Restore Process for Kubernetes

Commvault provides several types of restores for Kubernetes.

Note

If a backup or restore operation is interrupted, Commvault might not have a chance to remove temporary volumesnapshots, volumes, and Commvault worker pods. For simple identification and manual removal, if required, Commvault attaches labels to these resources. For more information, see Restrictions and Known Issues for Kubernetes.
Regarding the recovery of external IP addresses, Commvault does not set hard-coded IP addresses on resources (such as load balancers) to avoid conflicts with existing resources.

Full Application Restores

A Kubernetes full application restore operation includes a few steps.

If the unconditional overwrite setting is enabled for restores, then the existing applications in the destination namespace are deleted.
For each volume that is associated with the applications, in the restore namespace:
1. Create a Persistent Volume Claim with the same provisioned size as the original volume.
2. Create a temporary pod and mount the volume to the temporary pod.
3. Read data from the MediaAgent and write to the persistent volume.
4. After the writes are complete, unmount the volume from the temporary pod and delete the temporary pod.
5. Deploy the application and mount the volume to the associated application.

How Commvault Handles Failures During Backups and Restores

What happens when a failure occurs during a backup or a restore?

By default, Commvault handles failures as follows:

If the backup or restore for an individual application fails, then the Kubernetes access node restarts the application-specific job from the beginning, starting with rescheduling a new Commvault temporary worker pod. Backup data from the previous failed backup is discarded and must be re-transferred.
If a child Kubernetes access node fails, then the operations that it was handling are rescheduled on another access node.
If the coordinator Kubernetes access node fails, then a partial or complete failure status is registered for the job. The job is not restarted.
If the Commvault temporary worker pod fails, then the job is not restarted and is marked as Completed with Errors.

For more information about job restarts, see Job Status and Control for Virtual Machines. This page contains information for the Virtual Server Agent, which is the agent that the Commvault software uses to manage Kubernetes jobs.

How many times, and how frequently, does Commvault try to restart a failed job?

By default, restarts are enabled for all job types. For backup jobs, the default number of restarts is 10. For restore jobs, the default number of restarts is 144. For both backup and restore jobs, the default restart interval is 20 minutes.

If resources are created for failed attempts to run the job, are those resources cleaned up?

If a Kubernetes backup or restore operation is interrupted, the Commvault access node might not have an opportunity to remove temporary VolumeSnapshots, volumes, and Commvault temporary worker pods.

For a workaround and other information, see "Cleanup of Temporary Resources" in Restrictions and Known Issues for Kubernetes.

What happens when the storage snapshotter pod fails during a backup job?
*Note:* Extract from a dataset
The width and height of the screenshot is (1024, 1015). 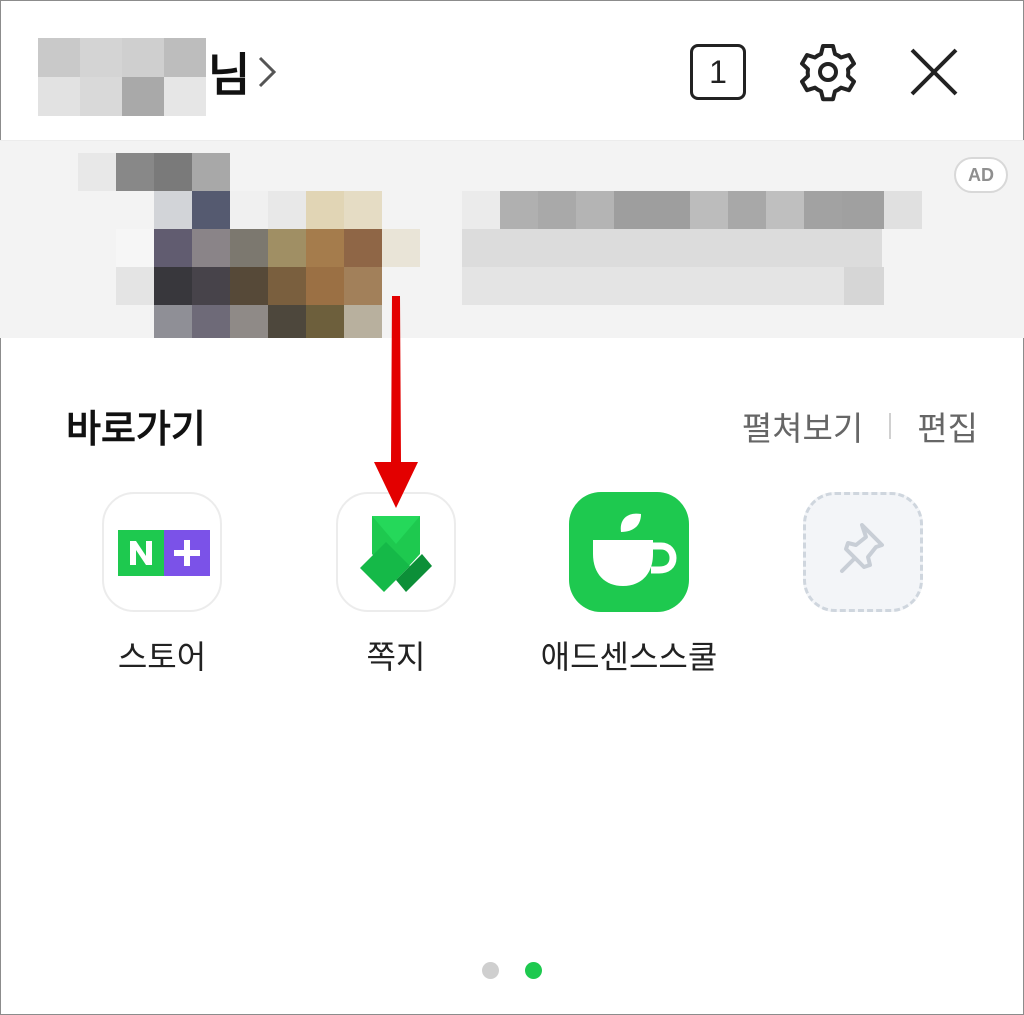 What do you see at coordinates (136, 429) in the screenshot?
I see `shortcuts-title: 바로가기` at bounding box center [136, 429].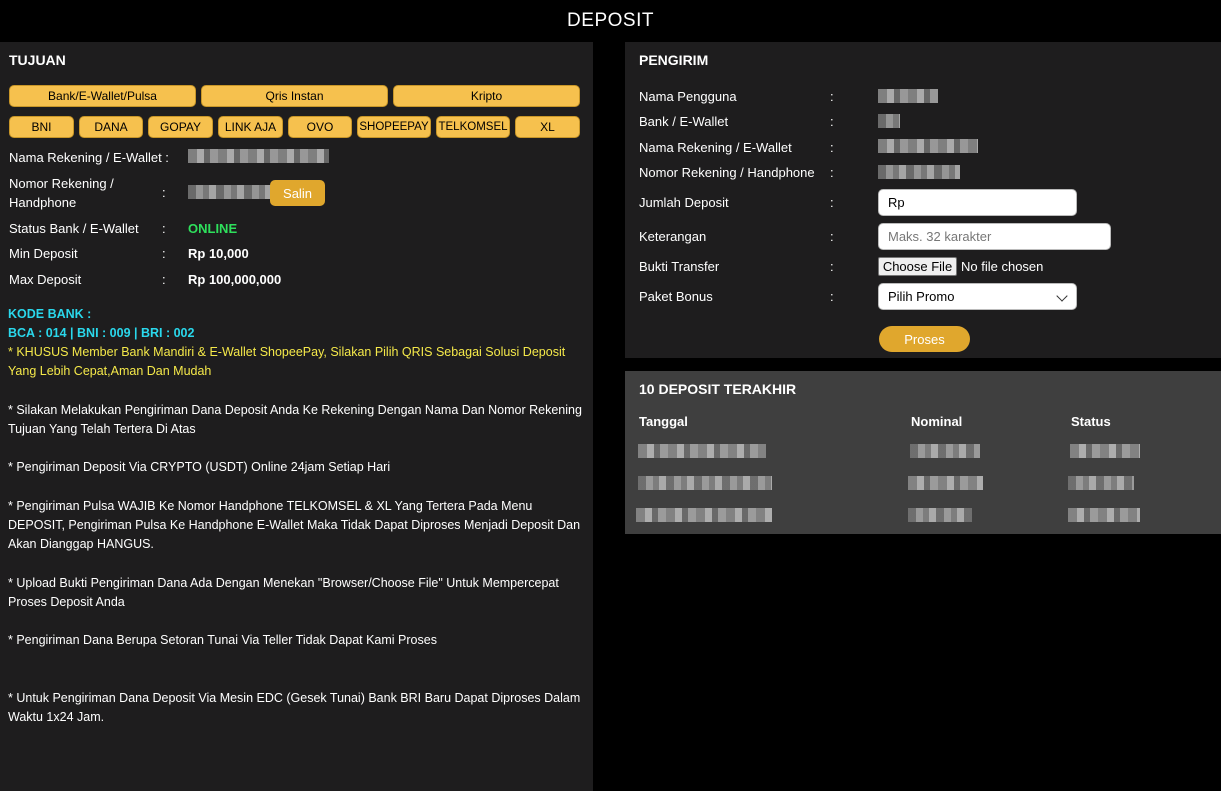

If the Container Storage Interface (CSI) components (specifically, the external snapshotter pod) fail, the following occur:

Commvault attempts to issue snap commands fail.
The failures are reported by the kube-apiserver as failures of Commvault attempts to snap.
Commvault fails the backup for that container.
Commvault tries to restart the application snapshot job 5 times, with the following results:
- If snapshots are already created, the backup proceeds. However, the cleanup of Commvault-created PVCs/snapshots might fail. For more information, see "Cleanup of Temporary Resources" in Restrictions and Known Issues for Kubernetes.
- If snapshots are not created yet, the backup job fails, and Commvault does not attempt to restart the job.

Commvault recommends putting observability and health checks on your CSI controllers, including the external snapshot controller, to ensure that your cluster is always in a state in which backups and restores can be performed.